00:20:15 - After choosing a mission name, we need to decide if we want to use an existing mission's orbit or define a custom orbit. We want to create a custom orbit. Clicking on "Custom defined orbit" gives three more options. A circular orbit is the most basic and for the novice user. A repeating sun synchronous orbit is a subset of circular orbits that must cover each area around the same time. For example, if the satellite passes over Hampton, VA at 10:00 AM, its next pass over Hampton should also be at 10:00 AM. The advanced orbit is for the experienced user and allows full control over the orbital parameters. We will create a repeating sun synchronous orbit, similar to Landsat 8.
00:33:14 - When creating a repeating sun synchronous orbit, the altitude given is only an estimate as only certain inclination/altitude pairs are able to repeat. Thus, the user has the option to calculate the inclination and altitude that will be used.
00:37:24 - The instrument and mode, along with the altitude of the orbit we just defined, determine the swath size of the potential images the satellite will be able to take.
00:49:23 - We need to define "Field of View" and "Pointing Angle" of the instrument. We will also choose "Daylight only," our custom mission will only take images during the daylight hours. This is useful because many optical satellites, such as Landsat 8 are "Daylight only" since they cannot take good optical images at night.

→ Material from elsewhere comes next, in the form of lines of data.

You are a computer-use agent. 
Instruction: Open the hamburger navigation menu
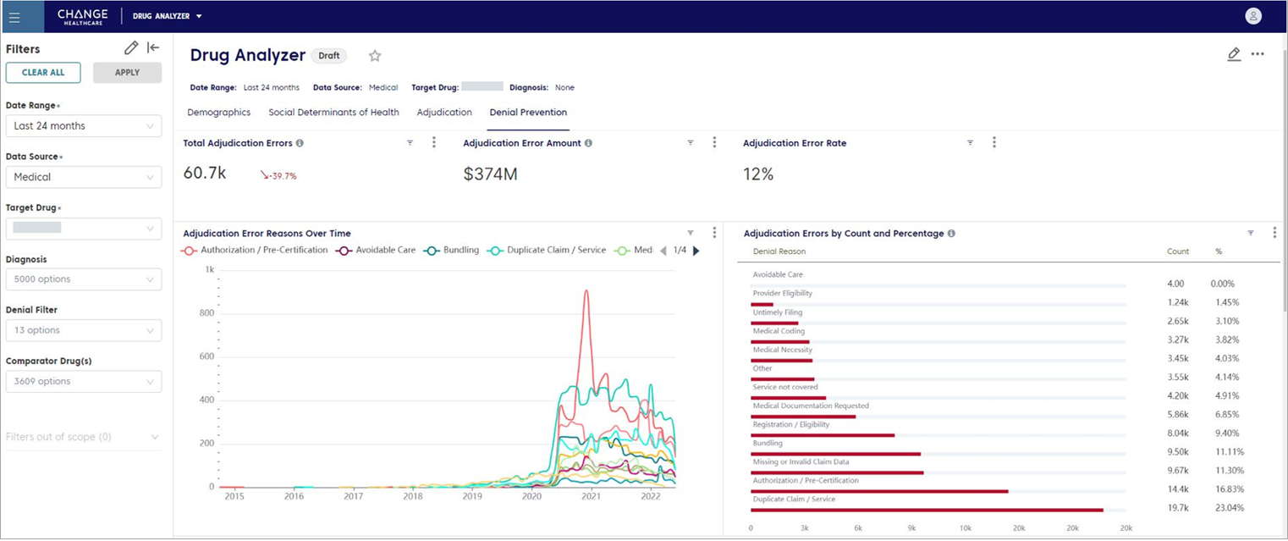coord(14,17)
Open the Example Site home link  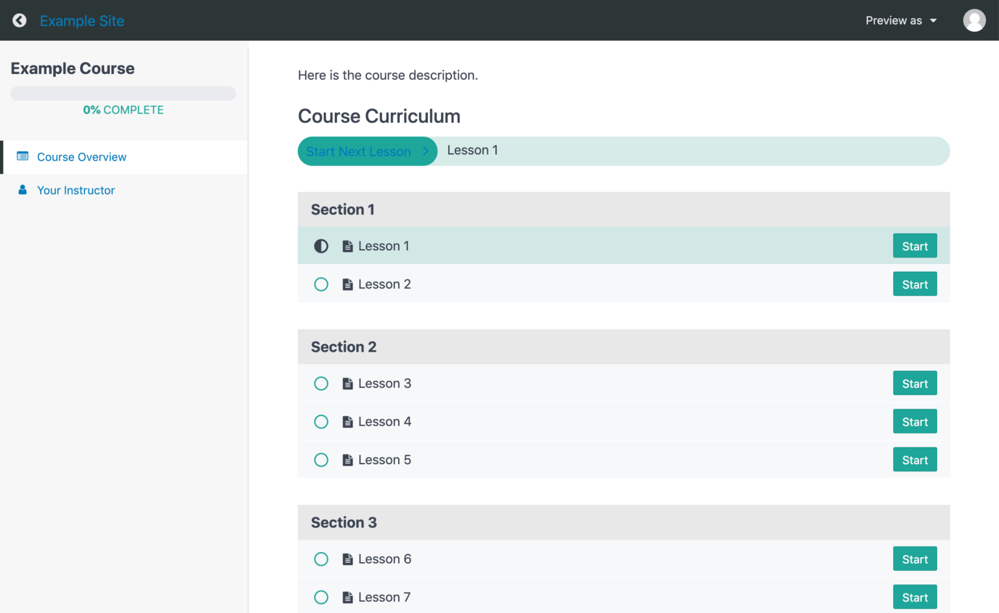point(82,20)
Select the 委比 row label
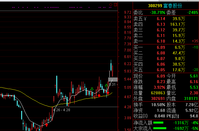The image size is (199, 131). click(138, 12)
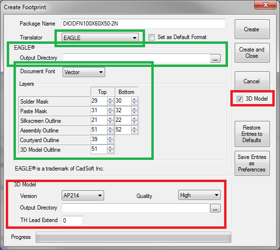Click the Create button

click(252, 29)
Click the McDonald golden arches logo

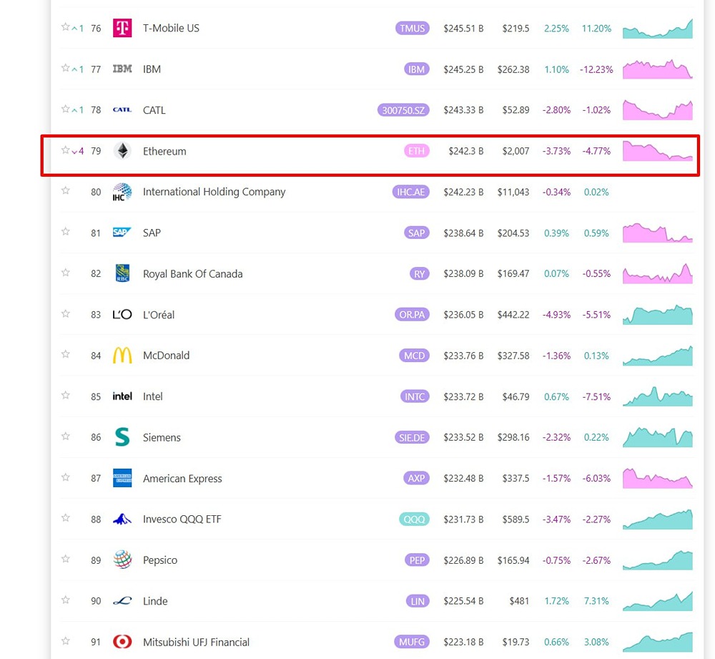[122, 356]
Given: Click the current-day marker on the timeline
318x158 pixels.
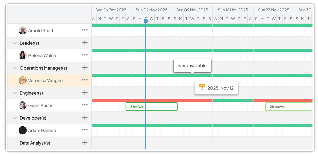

01:02:06 - We will now choose a date range over which we will propagate the orbit to see what our satellite's path will look like.
01:21:18 - We can now see what path our satellite will take during the daylight hours, since we chose "Daylight only."

This project was only possible thanks to other key AMA associates involved, namely Shaun Deacon--project lead and aerospace engineer, Andrew Cherry--developer and ODU graduate, and Jesse Harrison--developer.